Today,
when I was getting water from the dispenser on the fridge, it made me think
about something: Myasthenia Gravis. At first, that might seem quite odd, but
what I thought was the ice maker in this fridge is the perfect analogy to
describe what it’s like to have MG.
If you have an ice maker in your
fridge/freezer, you know that as long as it is working right, you will have
plenty of ice to use how you please. On a hot summer day, you keep refilling
that glass of ice water. No big deal.
But
what if the ice maker breaks? What if something is preventing that ice from
being dispensed to you? What if you can’t choose how much ice you get? What if
you never know how much you will have or how long it will last you? All you
know is that the ice maker is broken and thus you have to conserve the ice you have
to last you through that hot summer day. When you are in the heat, that ice
melts faster. You have to pick and choose how to use it because when it’s gone,
you may not get anymore until tomorrow, or maybe even the day after that.

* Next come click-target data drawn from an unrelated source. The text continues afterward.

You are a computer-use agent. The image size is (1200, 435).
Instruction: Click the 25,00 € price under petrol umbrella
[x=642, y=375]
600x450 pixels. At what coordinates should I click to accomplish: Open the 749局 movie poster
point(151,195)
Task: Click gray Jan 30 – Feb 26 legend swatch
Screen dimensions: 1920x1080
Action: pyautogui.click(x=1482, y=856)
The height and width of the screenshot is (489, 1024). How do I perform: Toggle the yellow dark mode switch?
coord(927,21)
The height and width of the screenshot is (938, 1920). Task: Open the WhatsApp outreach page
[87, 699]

That broken ice maker is like the
auto-immune attack on our neuro muscular junction. The ice is like the acetylcholine
going from our nerve to our muscle to make the muscle work. Some days we will
have enough ice, other days we won’t. We don’t know exactly how much ice we
will get, so we have to conserve what we have. We have to pick and choose what to
use our ice for and designate only a certain amount to each glass. We have to
be careful not to let it run out.
What does that mean in the literal
sense? We have to plan our days and choose which if any activities we will
participate in. Each activity including cooking, driving or merely talking on
the phone all take a certain amount of ice. We have to decide what is most
important and only do those things, even if we are still functioning ok or
“look fine.” We must rest both before and after any activity to prevent a trip
to the hospital. We must avoid the heat.
Now every time I refill my water
bottle and dispense that ice, I will probably think of MG, and I hope you do
too. I hope it serves a reminder of the need to conserve our use of muscle for
the most important things in life. When our ice runs out is when we can have a
crisis with the need for a ventilator, plasmapheresis or worse. This is why those of us who have MG so
strongly desire awareness and ultimately the hope for a cure, someone to fix
our broken ice maker even though it looks “just fine.”